To find the reflection factor using fourier transformation of the reflected pulse, we are given dx, dt, and other usual constants like speed of light, epsilon, mu0 , theta, omega, frequency. we are also given R(0), number of cells.
My question is: in the formula which u have mentioned: FT(R, w)/FT(P, w),
what is the value of R? is it R(0)?? How do u get P? Can u pl. elaborate on the formula which u have mentioned?
If you want to measure the reflection you have to do the following
1) run a FDTD simulation where you can measure the incoming pulse P and the reflected pulse R.
(often you use short pulses or pulses generated some distance from the reflecting region.

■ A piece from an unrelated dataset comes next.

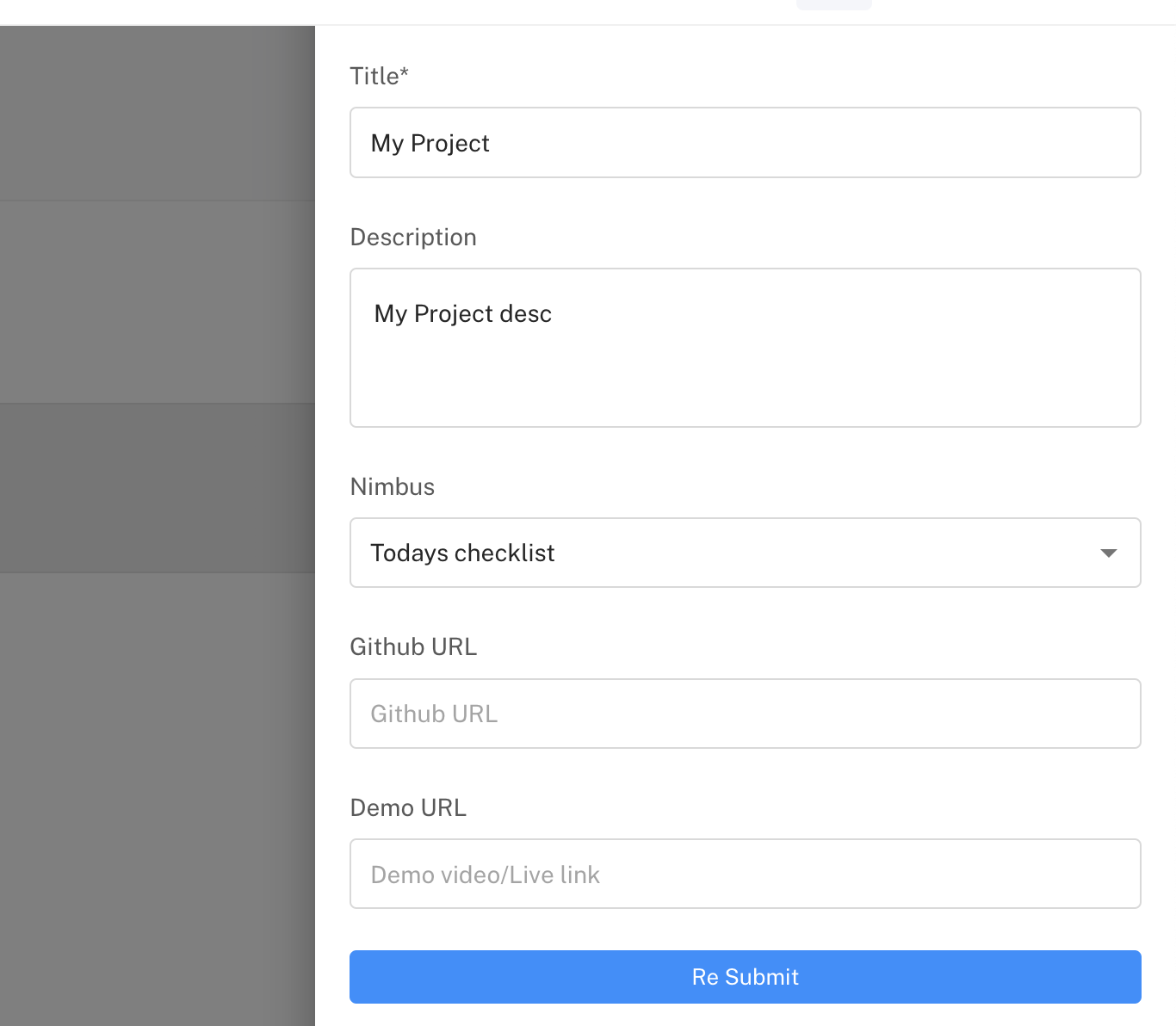1176x1026 pixels.
Task: Click the "Title*" field label
Action: coord(379,77)
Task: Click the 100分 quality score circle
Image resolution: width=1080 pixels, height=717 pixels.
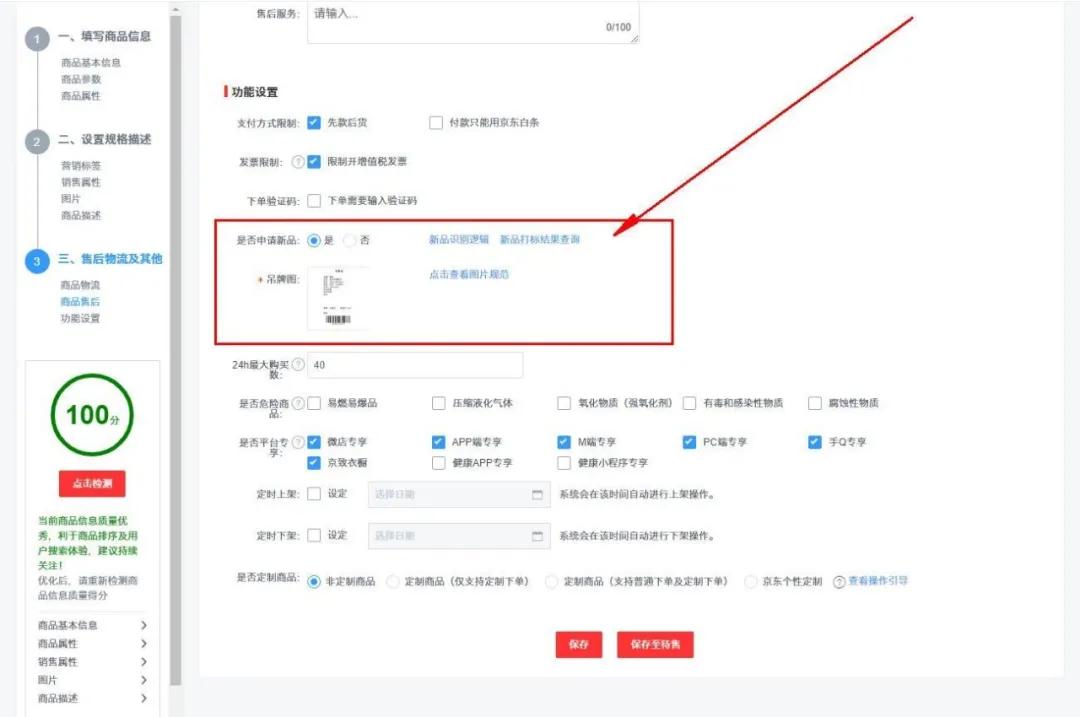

2) Both P and R are time signals. To get the frequency content at various frequencies you compute
either FFT or DFT of both P and R. (Above I used FT(R,w) to denote the value of the Fourier transform of R at the frequency w.)
.
Then the reflection factor is simply the quotient as I wrote above.
So far the easy part.
The more difficult part is how to get P and R. I am not sure what Berenger did since I don't have
access to the reference he cites. I assume the term Huyghens surface may be a TF/SF like method to introduce a planewave.

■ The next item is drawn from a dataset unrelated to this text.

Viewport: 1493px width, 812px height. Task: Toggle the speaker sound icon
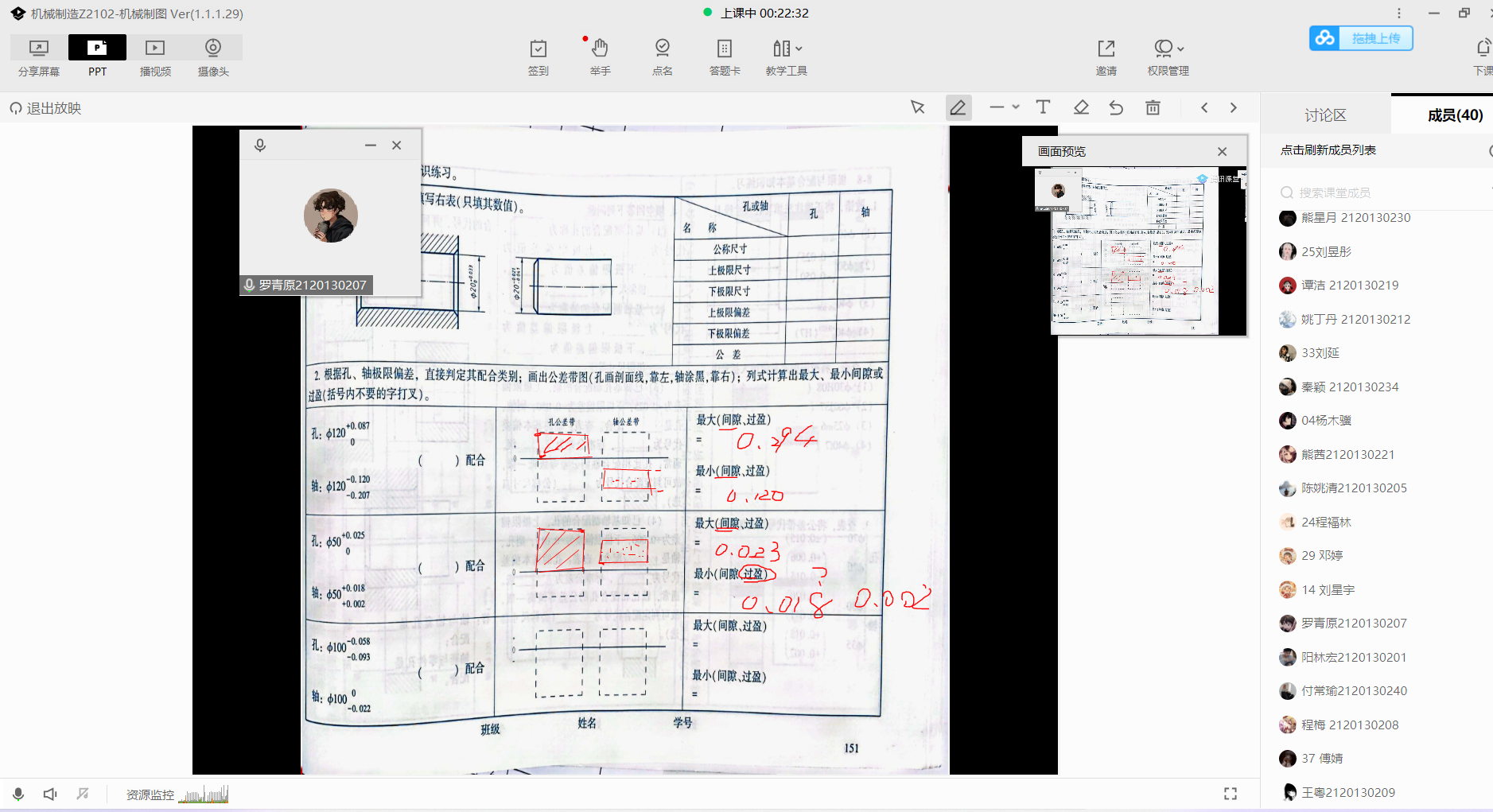coord(50,794)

He used a Gaussian pulse. He measured the incoming pulse at a fixed location during the initial
part of the simulation. Then he made sure that the model was big enough that unwanted reflection
had no chance to reach the measurement point when he measured the reflection at the same point
(timesteps 100-200).
These measurements were the time signals P and R I mentioned above. The total measured signal
should roughly have the following shape
_/\____/\_____*******
the first peak is P the next R and eventually you will have lots of noise.